Skip to content

Checkpointing

Checkpointing needs atomic metadata publication even when bytes are stored in an external object store.

Current Primitive

PublishArtifact uploads the object body first, then publishes metadata with a single metadata command:

text
body bytes -> object store
metadata command:
  - inode attr
  - dentry projection
  - body descriptor

The namespace entry appears only after the metadata command commits.

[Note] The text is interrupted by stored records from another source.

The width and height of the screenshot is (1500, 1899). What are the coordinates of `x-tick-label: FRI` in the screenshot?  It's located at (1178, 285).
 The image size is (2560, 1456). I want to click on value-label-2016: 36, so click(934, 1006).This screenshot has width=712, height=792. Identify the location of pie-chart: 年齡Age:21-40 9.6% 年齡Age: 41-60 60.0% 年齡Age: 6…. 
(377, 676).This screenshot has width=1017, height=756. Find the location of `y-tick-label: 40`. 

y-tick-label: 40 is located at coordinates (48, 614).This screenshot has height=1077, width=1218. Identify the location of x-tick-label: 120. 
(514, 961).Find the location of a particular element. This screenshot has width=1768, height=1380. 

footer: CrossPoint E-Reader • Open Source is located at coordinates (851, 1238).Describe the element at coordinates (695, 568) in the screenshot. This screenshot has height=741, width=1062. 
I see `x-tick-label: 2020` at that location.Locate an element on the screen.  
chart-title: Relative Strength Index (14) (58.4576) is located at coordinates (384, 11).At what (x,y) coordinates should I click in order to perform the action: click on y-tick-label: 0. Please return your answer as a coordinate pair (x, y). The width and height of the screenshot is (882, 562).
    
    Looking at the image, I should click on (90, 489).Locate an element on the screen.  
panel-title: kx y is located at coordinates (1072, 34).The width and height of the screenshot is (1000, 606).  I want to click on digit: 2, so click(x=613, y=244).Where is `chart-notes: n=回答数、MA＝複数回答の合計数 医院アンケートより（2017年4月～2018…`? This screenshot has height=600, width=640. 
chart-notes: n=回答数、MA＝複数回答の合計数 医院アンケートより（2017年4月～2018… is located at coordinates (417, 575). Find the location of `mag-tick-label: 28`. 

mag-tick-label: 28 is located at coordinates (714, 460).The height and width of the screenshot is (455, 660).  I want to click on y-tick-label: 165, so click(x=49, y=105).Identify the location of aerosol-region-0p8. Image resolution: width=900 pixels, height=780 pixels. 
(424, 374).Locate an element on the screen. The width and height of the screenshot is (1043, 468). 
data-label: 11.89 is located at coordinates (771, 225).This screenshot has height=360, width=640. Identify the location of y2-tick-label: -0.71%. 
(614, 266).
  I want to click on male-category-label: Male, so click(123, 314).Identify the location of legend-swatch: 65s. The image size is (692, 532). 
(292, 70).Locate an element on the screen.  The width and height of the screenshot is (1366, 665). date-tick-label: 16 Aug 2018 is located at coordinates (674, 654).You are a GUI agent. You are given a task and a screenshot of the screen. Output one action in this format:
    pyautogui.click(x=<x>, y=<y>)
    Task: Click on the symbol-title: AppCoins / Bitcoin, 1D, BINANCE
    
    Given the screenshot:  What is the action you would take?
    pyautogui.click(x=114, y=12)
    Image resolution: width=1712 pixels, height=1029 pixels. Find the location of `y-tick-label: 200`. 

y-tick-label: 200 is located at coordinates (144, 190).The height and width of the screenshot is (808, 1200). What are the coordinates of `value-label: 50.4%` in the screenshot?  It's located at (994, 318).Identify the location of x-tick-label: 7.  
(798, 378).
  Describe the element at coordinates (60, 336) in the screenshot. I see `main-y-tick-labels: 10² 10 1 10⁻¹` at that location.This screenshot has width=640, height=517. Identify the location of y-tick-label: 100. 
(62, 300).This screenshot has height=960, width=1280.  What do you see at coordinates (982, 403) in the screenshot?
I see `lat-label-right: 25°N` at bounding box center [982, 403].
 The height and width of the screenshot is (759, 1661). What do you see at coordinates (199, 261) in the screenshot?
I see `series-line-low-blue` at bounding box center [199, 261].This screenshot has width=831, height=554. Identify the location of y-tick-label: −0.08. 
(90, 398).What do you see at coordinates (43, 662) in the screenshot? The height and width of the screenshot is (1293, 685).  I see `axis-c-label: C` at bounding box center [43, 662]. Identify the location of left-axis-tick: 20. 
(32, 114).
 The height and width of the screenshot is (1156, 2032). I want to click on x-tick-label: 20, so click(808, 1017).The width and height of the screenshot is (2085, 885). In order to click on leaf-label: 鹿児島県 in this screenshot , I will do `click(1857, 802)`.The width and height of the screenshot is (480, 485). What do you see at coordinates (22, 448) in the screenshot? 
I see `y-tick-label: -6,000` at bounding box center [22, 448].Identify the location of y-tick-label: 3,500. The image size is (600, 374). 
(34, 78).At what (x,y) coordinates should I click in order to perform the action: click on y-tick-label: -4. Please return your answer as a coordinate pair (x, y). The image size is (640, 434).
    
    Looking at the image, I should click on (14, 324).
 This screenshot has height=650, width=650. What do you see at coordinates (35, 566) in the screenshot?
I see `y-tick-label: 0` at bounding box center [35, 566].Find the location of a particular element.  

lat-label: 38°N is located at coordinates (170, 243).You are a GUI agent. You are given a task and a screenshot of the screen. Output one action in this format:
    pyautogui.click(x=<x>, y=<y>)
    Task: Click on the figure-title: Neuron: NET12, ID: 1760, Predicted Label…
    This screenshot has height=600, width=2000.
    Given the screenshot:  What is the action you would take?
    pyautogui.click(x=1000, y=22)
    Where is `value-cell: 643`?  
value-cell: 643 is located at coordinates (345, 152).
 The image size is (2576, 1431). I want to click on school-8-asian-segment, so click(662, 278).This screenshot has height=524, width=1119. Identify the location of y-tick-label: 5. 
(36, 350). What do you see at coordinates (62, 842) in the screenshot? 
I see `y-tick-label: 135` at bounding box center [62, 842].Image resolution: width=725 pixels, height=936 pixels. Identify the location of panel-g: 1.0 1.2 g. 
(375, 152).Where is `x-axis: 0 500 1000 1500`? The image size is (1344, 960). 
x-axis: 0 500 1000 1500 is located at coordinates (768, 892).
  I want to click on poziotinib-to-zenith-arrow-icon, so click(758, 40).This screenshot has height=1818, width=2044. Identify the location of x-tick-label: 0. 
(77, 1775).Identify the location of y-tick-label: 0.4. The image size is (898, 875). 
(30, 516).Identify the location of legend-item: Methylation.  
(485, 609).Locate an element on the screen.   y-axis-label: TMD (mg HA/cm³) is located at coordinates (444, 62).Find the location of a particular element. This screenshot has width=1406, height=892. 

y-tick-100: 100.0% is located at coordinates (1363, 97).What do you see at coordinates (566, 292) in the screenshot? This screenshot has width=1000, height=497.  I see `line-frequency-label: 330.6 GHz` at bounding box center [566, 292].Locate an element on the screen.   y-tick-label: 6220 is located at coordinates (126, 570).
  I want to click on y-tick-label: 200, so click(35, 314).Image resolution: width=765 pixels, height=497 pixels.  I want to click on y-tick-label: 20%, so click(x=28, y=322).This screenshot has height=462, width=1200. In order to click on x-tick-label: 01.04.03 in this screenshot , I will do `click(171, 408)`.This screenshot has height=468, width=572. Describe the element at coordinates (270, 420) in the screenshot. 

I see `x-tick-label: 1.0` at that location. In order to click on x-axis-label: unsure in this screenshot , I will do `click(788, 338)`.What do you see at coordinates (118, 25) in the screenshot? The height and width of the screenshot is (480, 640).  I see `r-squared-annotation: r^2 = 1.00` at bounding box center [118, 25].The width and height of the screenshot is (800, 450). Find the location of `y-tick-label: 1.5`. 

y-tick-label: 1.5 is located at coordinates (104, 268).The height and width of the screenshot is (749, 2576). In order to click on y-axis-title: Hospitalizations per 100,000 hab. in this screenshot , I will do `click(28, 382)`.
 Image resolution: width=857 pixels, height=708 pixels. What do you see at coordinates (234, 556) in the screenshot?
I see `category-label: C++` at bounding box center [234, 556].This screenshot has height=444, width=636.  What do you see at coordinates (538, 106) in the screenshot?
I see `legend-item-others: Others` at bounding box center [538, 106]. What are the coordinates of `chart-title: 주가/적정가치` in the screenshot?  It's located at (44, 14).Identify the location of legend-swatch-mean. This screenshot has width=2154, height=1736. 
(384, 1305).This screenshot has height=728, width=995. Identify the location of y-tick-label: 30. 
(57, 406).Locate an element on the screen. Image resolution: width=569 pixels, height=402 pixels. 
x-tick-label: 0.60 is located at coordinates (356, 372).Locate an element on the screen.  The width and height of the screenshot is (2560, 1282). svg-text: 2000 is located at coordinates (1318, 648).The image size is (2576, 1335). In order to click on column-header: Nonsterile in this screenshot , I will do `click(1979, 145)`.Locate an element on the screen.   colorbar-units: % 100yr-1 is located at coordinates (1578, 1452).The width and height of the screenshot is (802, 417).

Current And Remaining Semantics

  • atomic replace returns the old body descriptor;
  • durable object GC queue stores old body refs from remove/replace;
  • snapshot pins protect old body refs until retired;
  • chunk manifests describe large checkpoint files;
  • read-only snapshot FUSE mounts can expose a pinned subtree as /;
  • service-level typed watch replay lets checkpoint consumers observe publish and replace events;
  • live FUSE mounts consume typed watch replay to invalidate kernel entry/inode caches;

Remaining work:

  • SDK watch consumer integration and broader node-local cache invalidation;

Failure Handling

The product contract should be explicit:

  • object upload failure means no metadata publish;
  • metadata publish failure returns staged object refs for explicit cleanup;
  • metadata remove/replace success persists old body refs in the metadata GC queue and returns the old body descriptor to the caller;
  • snapshot pins protect old body refs from object cleanup until retired;
  • snapshot pins protect metadata history before history GC;
  • typed watch replay uses the durable watch log rather than MVCC history.